Theravāda Buddhist Encounters with Modernity
Edited by Steven Collins and Juliane Schober
Although recent scholarship has shown that the term "Theravāda" in the familiar modern sense is a nineteenth- and twentieth-century construct, it is now used to refer to the more than 150 million people around the world who practice that form of Buddhism. Buddhist practices such as meditation, amulets and merit-making rituals have always been inseparable from the social formations that give rise to them, their authorizing discourses and the hegemonic relations they create.
This book is composed of chapters written by established scholars in Buddhist studies who represent diverse disciplinary approaches from art history, religious studies, history and ethnography. It explores the historical forces, both external to and within the tradition of Theravāda Buddhism and discusses how modern forms of Buddhist practice have emerged in South and Southeast Asia, in case studies from Nepal to Sri Lanka, Burma, Cambodia and Southwest China. Specific studies contextualize general trends and draw on practices, institutions, and communities that have been identified with this civilizational tradition throughout its extensive history and across a highly diverse cultural geography.

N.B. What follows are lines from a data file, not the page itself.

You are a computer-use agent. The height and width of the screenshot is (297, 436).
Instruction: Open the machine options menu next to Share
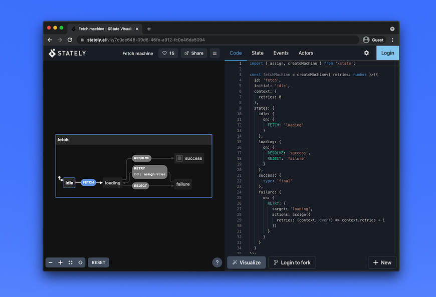[214, 53]
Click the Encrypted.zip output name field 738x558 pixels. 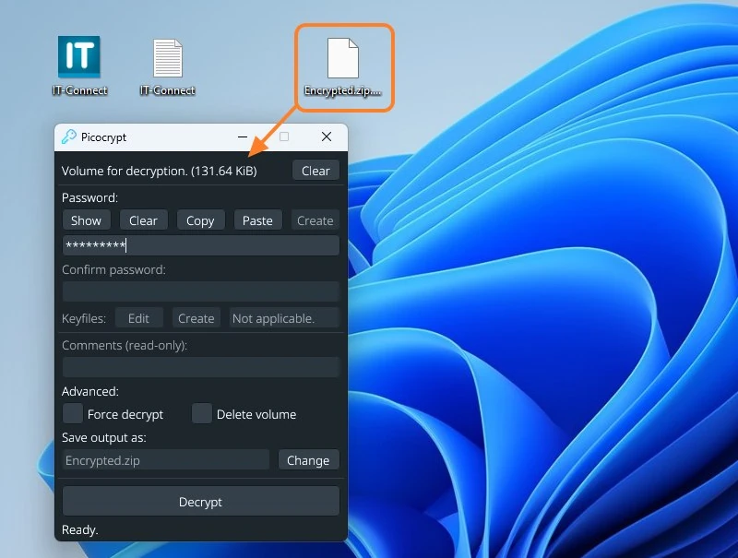[166, 459]
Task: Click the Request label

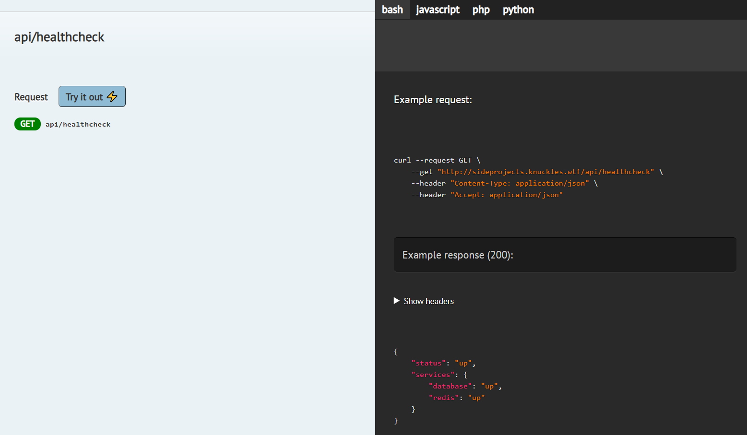Action: pos(31,97)
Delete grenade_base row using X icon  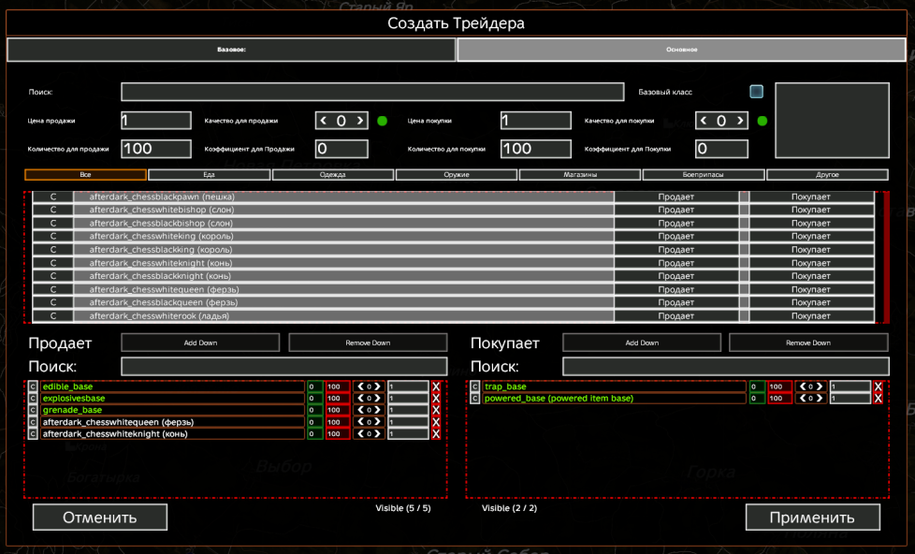click(x=435, y=410)
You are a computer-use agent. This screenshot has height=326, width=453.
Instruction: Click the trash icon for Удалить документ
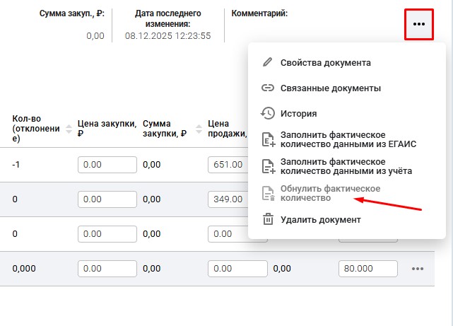click(x=267, y=219)
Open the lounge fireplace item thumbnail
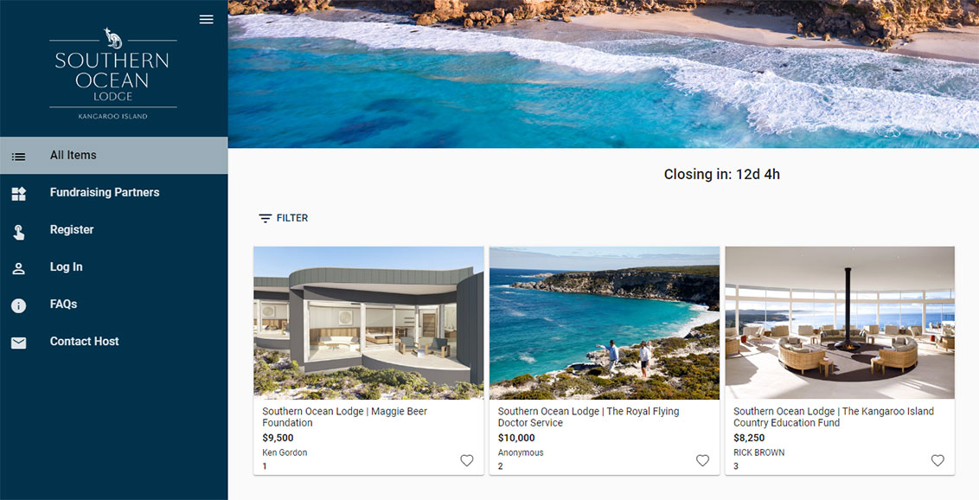This screenshot has height=500, width=979. (x=840, y=323)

This book foreground diverse responses among Theravādins to the encroaching challenges of modern lifeways, communications, and political organizations, and will be of interest to scholars of Asian Religion, Buddhism and South and Southeast Asian Studies.
Bio
Juliane Schober is a professor of religious studies in ASU's School of Historical, Philosophical and Religious Studies and director of the Center for Asian Research.